Ночью волновались, храпели кони. Иван Молчун поднимался к ним, а утром сказал, что неподалеку бродил медведь. Но медведи сейчас сытые, нестрашные.

* * *

Тот первый день, что экспедиция поднималась к отрогам Урулгана, на буксире тоже прошел мирно.

Уже наладился быт, люди как-то притесались друг к другу, буксир, освобожденный от части груза, быстрее шлепал лопастями по воде. Не зная языка, китаец и Пегги каким-то загадочным образом обучили колоколовского приказчика Ахметку карточной игре. Они сидели на корме, ругались, смеялись, потом к ним пришел шкипер, тоже играл. Выиграл китаец. Но немного, никто не обиделся.

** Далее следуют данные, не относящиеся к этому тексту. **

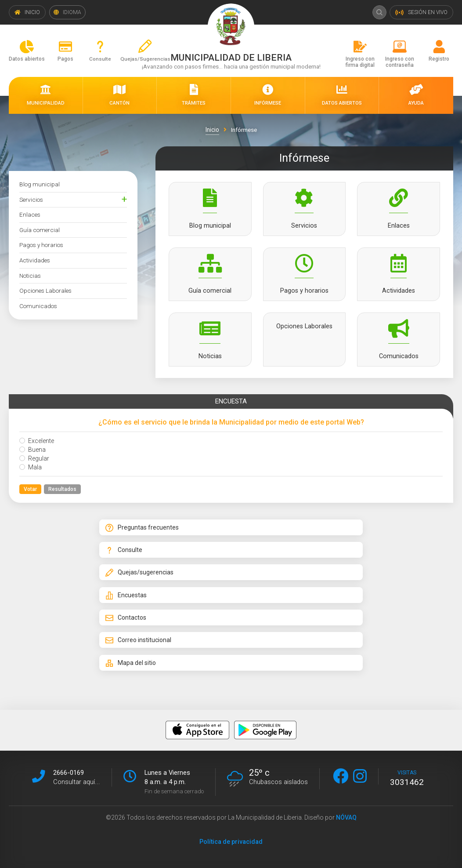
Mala (30, 471)
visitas (407, 777)
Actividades (35, 260)
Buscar (379, 12)
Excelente (36, 444)
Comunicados (38, 306)
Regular (34, 462)
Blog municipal (40, 184)
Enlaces (30, 214)
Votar (30, 493)
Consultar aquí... (76, 781)
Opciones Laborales (45, 291)
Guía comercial (40, 230)
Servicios (31, 200)
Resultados (62, 493)
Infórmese (244, 130)
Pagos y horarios (41, 245)
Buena (32, 453)
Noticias (30, 276)
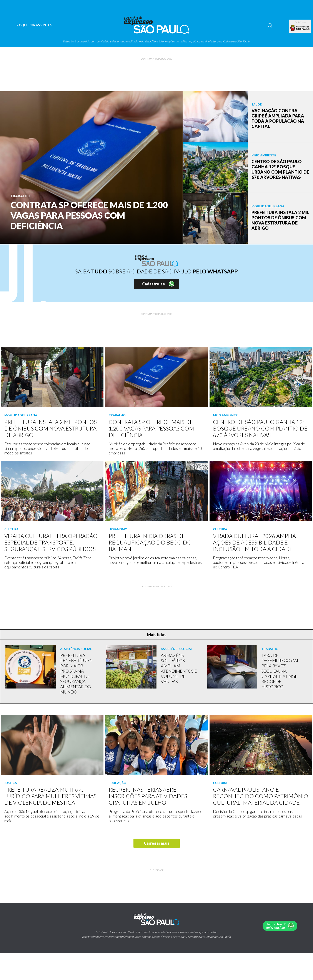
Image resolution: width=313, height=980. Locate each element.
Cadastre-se (154, 284)
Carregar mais (156, 843)
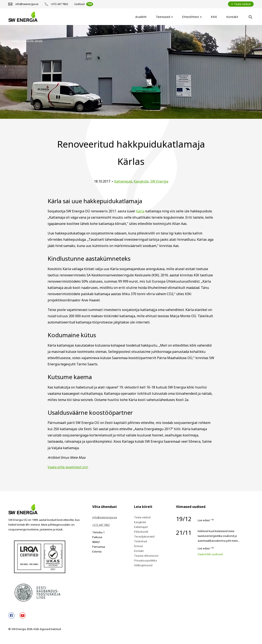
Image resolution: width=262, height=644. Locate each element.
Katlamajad (123, 181)
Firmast (139, 546)
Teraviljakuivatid (144, 536)
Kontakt (232, 16)
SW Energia (159, 181)
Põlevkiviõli (141, 532)
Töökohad (141, 541)
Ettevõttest (190, 16)
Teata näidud (142, 517)
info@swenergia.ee (105, 517)
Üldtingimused (143, 565)
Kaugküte (141, 181)
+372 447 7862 (101, 525)
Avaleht (141, 16)
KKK (214, 16)
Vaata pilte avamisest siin (68, 467)
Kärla (140, 211)
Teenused (163, 16)
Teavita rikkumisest (146, 556)
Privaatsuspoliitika (145, 560)
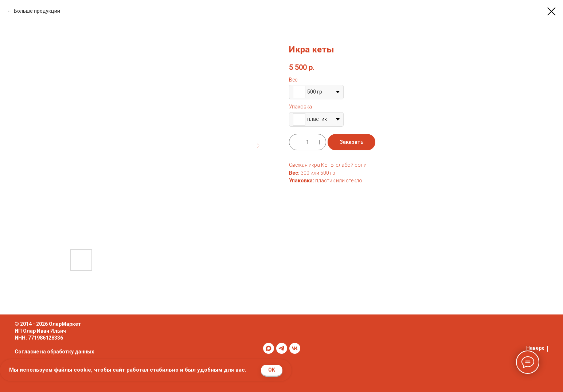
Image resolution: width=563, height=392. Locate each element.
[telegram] (282, 348)
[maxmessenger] (269, 348)
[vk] (295, 348)
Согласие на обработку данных (54, 352)
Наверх (537, 348)
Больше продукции (37, 11)
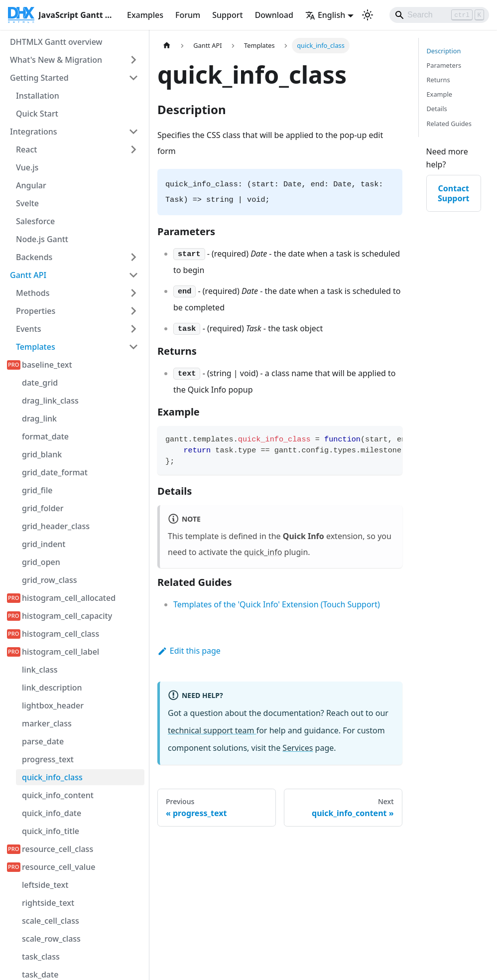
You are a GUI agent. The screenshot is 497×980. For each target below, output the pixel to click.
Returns (438, 80)
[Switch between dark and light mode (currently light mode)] (368, 15)
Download (274, 15)
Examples (145, 15)
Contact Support (454, 193)
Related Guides (449, 124)
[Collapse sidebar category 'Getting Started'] (133, 78)
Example (439, 94)
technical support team (212, 730)
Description (444, 51)
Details (437, 109)
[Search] (439, 15)
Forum (188, 15)
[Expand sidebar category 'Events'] (133, 329)
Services (297, 748)
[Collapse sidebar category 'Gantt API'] (133, 275)
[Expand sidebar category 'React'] (133, 149)
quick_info (263, 552)
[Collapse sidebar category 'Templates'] (133, 347)
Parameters (444, 65)
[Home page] (167, 45)
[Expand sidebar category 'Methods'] (133, 293)
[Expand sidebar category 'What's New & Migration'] (133, 60)
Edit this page (189, 651)
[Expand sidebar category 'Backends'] (133, 257)
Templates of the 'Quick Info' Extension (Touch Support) (276, 604)
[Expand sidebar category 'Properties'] (133, 311)
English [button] (325, 15)
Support (227, 15)
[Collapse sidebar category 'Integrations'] (133, 132)
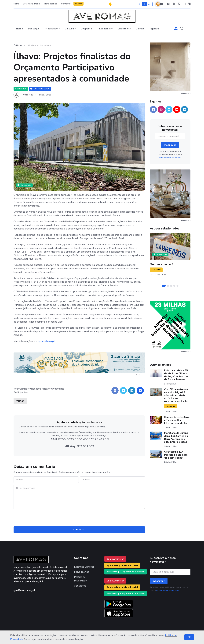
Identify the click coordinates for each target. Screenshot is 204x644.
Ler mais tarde (40, 88)
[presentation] (79, 517)
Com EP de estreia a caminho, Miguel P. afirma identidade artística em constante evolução (176, 395)
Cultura (69, 28)
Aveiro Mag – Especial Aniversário (126, 572)
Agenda (154, 28)
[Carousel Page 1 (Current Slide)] (164, 286)
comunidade (22, 389)
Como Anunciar (115, 559)
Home (16, 4)
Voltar (20, 401)
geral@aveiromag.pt (24, 590)
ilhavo (47, 389)
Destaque (34, 28)
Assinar (79, 4)
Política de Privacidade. (170, 158)
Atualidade (51, 28)
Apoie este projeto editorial (122, 565)
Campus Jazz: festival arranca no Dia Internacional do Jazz (177, 420)
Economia (105, 28)
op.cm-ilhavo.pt (46, 341)
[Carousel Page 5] (177, 286)
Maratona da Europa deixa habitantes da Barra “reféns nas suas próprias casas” (176, 438)
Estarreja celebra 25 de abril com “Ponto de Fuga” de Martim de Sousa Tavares (176, 375)
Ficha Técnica (51, 4)
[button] (182, 29)
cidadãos (36, 389)
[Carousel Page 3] (171, 286)
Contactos (66, 4)
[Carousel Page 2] (168, 286)
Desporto (86, 28)
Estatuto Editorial (32, 4)
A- (140, 4)
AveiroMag (27, 94)
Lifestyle (123, 28)
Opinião (140, 28)
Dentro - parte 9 (161, 264)
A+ (149, 4)
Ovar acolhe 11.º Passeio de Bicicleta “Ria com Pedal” (176, 455)
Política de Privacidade (80, 579)
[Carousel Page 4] (174, 286)
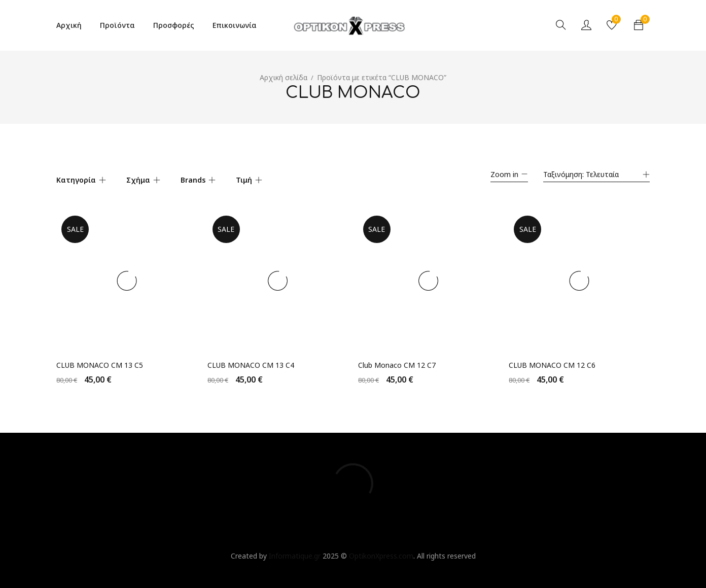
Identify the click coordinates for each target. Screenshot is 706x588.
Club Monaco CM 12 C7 (397, 360)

Ахметка все приставал к Пегги, спрашивал:

– Замуж за меня пойдешь?

Она не понимала и отвечала по-английски, что она крещеная сенегалка и не может сблизиться с явным магометанином.

Колоколов поднялся на мостик, стоял за рулевым, смотрел вперед. Лена была как сама жизнь – как будто бесконечна, но если ты умен, то знаешь: еще несколько дней, и она вольется в океан, растворится, пропадет. Все одна видимость…

Колоколов обернулся, громко позвал Ниночку. Девушка поднялась к нему.

– Красота! – сказал Колоколов.

– Я больше люблю город, – сказала Ниночка. – В такой пустыне можно умереть от тоски.

– Замуж тебе пора, – сказал Ефрем Ионович. – Заботы будут, дети, а то все небось читаешь?

– Читаю! – с вызовом ответила Ниночка.

– Запрещенное достаешь?

– Откуда?

– Знаю. Привозят. Ничего, выйдешь замуж – успокоишься. Это в тебе кровь иудейская играет. От вас все беспокойство в империи. Недовольны вы своей жизнью.

– Во мне половина крови якутская.

– То-то и получается. Ну ничего, выйдешь замуж – успокоишься.